Что сказать? Вряд ли в Бет-Лехеме кто-то заметил хоть что-то нескладное. История была одна на много тысяч подобных ей: жена на сносях родила младенца, вполне живого; стараниями Всевышнего поблизости оказалась бродячая повитуха, которая и приняла роды; в хозяине одного из домов проснулась совесть, и он пустил родителей с младенцем пожить день-другой; у молодой матери не пошло молоко – дело житейское, – но через два дома наискосок жила кормящая мать, которой этого добра было совсем не жалко…
Плохо то, что младенец, кажется, болел, и болел серьезно; во всяком случае, он редко открывал глазки, был вял, бледен, с синевой под глазами и возле губ; животик у него сильно раздулся, и повитухе пришлось повозиться, чтобы выпустить дурные газы. Но даже это ребенка как будто не беспокоило: он покорно давал себя ворочать с боку на бок и поднимать за ножки.
Видимо, толика яда, убившего его мать, теперь готовилась убить и его самого.
Младшая Мариамна, жена Антипатра, умерла быстро – будто бы от укуса какой-то многоножки. Многоножку видели многие, ранка на запястье была, так что не исключено, что и яд был тот же самый. У Мариамны стала сгущаться кровь, и уже к вечеру руки и ноги ее похолодели, стали по цвету почти черными, и из-под ногтей начала сочиться сукровица. Ночью Мариамна потеряла сознание, и наутро дворцовые лекари решили сделать ей рассечение, чтобы попытаться спасти хотя бы младенца.
Они спасли его. И в тот же день Оронт младенца похитил, подменив его мертвым. Как это ему удалось, я не знаю. Он не рассказывал, а представить этого я не могу.
Мама говорила, что в Бет-Лехеме они провели два дня, а отец – что девять. Из этого видно, что беспокоились они о разном.
Когда мне пришлось одной охранять от беды моих детей, я поняла, что правы были оба. Тогда же я научилась и премудростям врачевания.

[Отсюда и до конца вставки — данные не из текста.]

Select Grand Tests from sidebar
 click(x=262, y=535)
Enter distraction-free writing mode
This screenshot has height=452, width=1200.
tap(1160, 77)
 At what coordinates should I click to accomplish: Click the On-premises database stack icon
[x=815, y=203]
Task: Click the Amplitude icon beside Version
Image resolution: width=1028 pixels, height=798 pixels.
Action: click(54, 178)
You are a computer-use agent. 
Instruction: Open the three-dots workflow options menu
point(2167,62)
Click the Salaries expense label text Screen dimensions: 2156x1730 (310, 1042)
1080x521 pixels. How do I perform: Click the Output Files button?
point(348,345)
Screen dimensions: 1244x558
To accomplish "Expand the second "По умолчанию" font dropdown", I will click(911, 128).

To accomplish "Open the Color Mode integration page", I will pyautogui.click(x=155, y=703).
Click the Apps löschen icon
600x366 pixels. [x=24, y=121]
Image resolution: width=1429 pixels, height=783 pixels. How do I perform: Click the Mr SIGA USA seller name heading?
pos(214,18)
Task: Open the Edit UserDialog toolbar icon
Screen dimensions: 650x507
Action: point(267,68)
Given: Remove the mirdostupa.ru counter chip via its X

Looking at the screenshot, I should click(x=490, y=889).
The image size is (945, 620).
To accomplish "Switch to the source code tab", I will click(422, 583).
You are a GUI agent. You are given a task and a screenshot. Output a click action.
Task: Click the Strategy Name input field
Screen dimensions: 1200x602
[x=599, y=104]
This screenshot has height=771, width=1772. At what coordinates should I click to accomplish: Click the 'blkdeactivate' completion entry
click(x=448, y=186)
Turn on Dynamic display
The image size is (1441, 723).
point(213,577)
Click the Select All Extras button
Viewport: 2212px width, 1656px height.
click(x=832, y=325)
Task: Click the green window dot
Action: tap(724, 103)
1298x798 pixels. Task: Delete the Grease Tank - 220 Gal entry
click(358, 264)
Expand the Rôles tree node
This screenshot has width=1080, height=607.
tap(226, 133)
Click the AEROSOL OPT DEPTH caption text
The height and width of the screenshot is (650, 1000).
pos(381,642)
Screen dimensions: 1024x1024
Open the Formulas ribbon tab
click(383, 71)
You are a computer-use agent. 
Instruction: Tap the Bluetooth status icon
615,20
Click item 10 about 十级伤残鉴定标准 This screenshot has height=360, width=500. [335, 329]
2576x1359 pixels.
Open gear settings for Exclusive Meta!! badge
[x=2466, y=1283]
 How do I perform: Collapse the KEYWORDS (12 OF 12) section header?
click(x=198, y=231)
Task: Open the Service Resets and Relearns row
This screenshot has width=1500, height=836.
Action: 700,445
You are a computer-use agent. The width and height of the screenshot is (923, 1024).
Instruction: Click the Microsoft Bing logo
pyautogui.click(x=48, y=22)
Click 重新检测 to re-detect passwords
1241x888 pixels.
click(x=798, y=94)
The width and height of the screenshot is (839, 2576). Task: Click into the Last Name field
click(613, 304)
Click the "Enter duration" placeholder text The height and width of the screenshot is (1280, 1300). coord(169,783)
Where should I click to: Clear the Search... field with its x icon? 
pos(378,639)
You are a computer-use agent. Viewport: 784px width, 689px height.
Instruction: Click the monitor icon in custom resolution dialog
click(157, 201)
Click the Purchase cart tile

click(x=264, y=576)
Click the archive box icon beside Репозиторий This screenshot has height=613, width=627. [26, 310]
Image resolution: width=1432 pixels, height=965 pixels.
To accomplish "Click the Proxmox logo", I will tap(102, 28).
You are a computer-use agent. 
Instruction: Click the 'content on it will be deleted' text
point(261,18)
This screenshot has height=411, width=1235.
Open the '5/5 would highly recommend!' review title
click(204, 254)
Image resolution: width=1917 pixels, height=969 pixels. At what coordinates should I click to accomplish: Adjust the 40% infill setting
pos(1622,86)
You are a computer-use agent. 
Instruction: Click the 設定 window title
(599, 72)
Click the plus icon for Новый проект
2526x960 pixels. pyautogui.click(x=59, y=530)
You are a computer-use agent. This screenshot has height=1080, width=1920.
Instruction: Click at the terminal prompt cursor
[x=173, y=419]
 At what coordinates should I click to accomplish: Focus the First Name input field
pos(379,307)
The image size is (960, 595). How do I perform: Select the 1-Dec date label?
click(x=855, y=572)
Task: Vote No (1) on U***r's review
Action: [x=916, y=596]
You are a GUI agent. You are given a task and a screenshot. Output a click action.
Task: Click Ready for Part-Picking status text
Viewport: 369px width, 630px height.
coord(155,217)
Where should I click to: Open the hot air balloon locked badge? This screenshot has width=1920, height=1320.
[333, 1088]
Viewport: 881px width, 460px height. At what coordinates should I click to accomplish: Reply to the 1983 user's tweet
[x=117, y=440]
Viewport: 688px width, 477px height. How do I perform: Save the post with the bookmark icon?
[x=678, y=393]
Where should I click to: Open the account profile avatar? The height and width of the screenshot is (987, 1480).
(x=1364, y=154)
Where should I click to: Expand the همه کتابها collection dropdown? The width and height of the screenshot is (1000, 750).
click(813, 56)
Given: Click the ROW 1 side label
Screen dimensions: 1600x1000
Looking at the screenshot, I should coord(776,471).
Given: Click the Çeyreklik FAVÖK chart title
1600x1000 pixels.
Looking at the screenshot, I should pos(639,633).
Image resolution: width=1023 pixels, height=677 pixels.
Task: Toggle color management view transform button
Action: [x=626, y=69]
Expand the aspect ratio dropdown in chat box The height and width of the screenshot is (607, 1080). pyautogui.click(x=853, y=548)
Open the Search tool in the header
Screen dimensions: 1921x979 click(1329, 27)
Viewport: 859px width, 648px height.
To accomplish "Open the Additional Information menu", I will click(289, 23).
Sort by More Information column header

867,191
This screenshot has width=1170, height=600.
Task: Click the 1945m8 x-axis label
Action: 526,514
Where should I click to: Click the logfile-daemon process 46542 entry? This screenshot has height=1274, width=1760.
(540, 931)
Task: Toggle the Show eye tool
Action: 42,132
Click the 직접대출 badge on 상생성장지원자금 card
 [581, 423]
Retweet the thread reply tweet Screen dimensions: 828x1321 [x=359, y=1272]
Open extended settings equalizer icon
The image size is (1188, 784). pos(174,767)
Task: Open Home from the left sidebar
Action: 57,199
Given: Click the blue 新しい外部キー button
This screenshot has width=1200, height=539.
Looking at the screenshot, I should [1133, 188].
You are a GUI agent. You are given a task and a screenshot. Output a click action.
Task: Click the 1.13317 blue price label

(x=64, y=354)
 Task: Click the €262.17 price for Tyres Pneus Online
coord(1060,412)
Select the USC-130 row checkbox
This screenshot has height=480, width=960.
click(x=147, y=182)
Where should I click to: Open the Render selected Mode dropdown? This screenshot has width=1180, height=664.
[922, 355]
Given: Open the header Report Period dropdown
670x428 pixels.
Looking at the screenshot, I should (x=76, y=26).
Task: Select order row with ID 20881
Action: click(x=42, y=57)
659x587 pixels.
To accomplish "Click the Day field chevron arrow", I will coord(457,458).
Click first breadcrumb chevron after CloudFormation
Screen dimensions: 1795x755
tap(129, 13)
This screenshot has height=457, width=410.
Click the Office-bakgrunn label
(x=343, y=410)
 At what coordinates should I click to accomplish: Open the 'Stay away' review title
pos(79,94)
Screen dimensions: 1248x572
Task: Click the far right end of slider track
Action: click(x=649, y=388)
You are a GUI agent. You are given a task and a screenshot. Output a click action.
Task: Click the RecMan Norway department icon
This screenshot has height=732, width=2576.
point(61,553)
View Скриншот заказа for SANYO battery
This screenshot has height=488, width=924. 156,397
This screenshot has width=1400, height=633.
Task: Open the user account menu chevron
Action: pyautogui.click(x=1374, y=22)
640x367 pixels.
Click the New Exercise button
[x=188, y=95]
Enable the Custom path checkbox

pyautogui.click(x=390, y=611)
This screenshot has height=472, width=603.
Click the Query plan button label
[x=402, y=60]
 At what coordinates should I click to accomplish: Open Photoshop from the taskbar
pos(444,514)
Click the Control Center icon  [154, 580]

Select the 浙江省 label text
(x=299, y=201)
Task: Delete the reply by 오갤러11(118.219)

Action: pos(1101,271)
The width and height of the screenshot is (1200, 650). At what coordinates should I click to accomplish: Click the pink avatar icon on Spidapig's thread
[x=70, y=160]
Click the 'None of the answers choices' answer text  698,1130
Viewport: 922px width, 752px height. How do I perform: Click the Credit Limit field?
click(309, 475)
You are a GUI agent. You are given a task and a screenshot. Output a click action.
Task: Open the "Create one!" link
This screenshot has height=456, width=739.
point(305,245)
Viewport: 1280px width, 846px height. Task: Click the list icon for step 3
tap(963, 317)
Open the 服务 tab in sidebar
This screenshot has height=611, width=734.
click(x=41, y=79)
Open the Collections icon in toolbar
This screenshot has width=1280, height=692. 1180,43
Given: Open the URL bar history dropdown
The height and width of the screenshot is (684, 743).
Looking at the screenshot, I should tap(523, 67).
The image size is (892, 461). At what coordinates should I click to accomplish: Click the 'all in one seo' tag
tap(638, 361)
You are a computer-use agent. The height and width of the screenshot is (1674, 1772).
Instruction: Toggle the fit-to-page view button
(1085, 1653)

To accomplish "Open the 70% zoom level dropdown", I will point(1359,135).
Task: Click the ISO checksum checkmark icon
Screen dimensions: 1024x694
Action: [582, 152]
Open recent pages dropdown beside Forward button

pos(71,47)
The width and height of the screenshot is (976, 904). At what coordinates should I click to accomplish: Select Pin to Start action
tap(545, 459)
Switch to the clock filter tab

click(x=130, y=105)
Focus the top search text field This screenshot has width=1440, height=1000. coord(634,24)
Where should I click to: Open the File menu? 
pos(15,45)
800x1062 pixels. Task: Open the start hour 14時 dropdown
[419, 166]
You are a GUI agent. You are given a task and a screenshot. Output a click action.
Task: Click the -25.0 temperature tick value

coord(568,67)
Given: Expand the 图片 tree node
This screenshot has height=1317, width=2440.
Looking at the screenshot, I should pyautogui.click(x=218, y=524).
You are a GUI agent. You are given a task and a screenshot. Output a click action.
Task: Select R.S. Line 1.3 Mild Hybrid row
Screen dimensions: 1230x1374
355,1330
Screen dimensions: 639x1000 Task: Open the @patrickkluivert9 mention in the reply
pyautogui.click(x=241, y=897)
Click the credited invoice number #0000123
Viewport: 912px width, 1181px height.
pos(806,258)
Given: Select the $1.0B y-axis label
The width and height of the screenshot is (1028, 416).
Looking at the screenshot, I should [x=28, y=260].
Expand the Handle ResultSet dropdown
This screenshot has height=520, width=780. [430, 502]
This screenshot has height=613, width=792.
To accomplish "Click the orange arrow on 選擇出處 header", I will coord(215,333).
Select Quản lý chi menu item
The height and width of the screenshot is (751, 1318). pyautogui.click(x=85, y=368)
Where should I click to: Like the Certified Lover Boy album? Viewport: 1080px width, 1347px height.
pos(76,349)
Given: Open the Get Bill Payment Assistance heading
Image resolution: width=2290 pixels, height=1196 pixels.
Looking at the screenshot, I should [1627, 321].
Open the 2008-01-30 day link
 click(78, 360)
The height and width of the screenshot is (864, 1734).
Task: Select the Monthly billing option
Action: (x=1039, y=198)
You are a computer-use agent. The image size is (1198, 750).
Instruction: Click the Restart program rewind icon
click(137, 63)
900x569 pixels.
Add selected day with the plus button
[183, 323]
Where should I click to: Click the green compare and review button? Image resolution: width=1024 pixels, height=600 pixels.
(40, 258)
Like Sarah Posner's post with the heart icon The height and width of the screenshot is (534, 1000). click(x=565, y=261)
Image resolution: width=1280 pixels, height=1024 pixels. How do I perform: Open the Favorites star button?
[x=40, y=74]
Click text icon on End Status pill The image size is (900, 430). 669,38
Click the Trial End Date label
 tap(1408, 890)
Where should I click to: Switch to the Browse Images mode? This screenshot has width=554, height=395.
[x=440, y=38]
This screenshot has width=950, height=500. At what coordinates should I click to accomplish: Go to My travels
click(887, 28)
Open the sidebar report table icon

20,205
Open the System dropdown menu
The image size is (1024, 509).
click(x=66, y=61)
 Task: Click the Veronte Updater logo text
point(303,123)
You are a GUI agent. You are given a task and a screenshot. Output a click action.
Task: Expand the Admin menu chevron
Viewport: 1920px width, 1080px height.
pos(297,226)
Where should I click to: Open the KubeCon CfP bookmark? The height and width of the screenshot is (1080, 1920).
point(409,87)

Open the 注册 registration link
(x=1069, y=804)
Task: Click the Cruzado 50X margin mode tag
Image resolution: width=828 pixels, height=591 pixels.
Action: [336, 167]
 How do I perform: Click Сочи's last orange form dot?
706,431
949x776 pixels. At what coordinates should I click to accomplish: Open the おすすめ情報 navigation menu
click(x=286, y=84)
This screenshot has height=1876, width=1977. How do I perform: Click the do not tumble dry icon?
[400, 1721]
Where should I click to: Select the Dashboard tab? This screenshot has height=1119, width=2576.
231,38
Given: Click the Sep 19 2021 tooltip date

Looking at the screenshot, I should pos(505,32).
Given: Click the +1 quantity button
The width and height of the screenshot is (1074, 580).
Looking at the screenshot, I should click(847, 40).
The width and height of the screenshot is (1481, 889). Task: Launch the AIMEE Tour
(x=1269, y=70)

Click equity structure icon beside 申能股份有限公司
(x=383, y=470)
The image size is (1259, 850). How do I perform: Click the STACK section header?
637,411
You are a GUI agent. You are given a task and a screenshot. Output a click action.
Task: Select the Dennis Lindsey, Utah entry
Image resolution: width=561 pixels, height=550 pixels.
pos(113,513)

Эфер могла сделать очень немногое, но это немногое она сделала как надо. Дважды она отворяла младенцу кровь (и шрам от разреза над лодыжкой остался у Иешуа на всю жизнь; почему так получилось, не знаю, обычно раны и ссадины заживали на нем моментально и без следа), поила кислым соком лимона и граната, заставляла срыгивать и снова поила; ручки и ножки нужно было постоянно растирать и согревать. Когда младенец, утомившись, засыпал, все стояли рядом и слушали, как он дышит…
Когда он порозовел, все робко заулыбались. А когда первый раз заплакал – заплакали сами.
Потом произошло еще одно настоящее чудо: у мамы появилось молоко. Те, кто понимал, в чем состоит чудо, молились молча, а остальные – хозяева дома, кормилица, соседи – просто порадовались, что у таких симпатичных людей теперь все будет хорошо.
Иосиф продал красивых и дорогих мулов, купил двух осликов, а на разницу принес богатую жертву. На самом деле кое-какие деньги появились и без того, Эфер их привезла, но появление денег следовало объяснить людям…
На восьмой день по рождении положено совершать обрезание крайней плоти, но старый равви бен-Хашавия, приглашенный прежде всего для совета, предложил повременить с обрядом и подождать поры, когда младенец станет совсем здоров, ибо ждал же Господь сорок лет, пока Моисей водил народ по пустыне необрезанным, и не отвернулся от народа. Иосиф с благодарностью принял совет, так что обрезали младенца уже в Еммаусе, и в доме был веселый пир, на котором ели, пили, плясали и пели все соседи и родственники, и эти песни и музыка заглушили на время вой волков или собак на пустошах, хохот сов и другие звуки страха. Даже ветер перестал в тот вечер гнуть деревья, даже дождь обошел стороной наш город.
Младенец перенял имя умершего в моровой год старшего сына Иосифа, Иешуа. Многие родственники потом говорили, что они необыкновенно похожи и лицом, и характером. Но это, наверное, путаница в воспоминаниях; такое случается чаще, чем принято думать.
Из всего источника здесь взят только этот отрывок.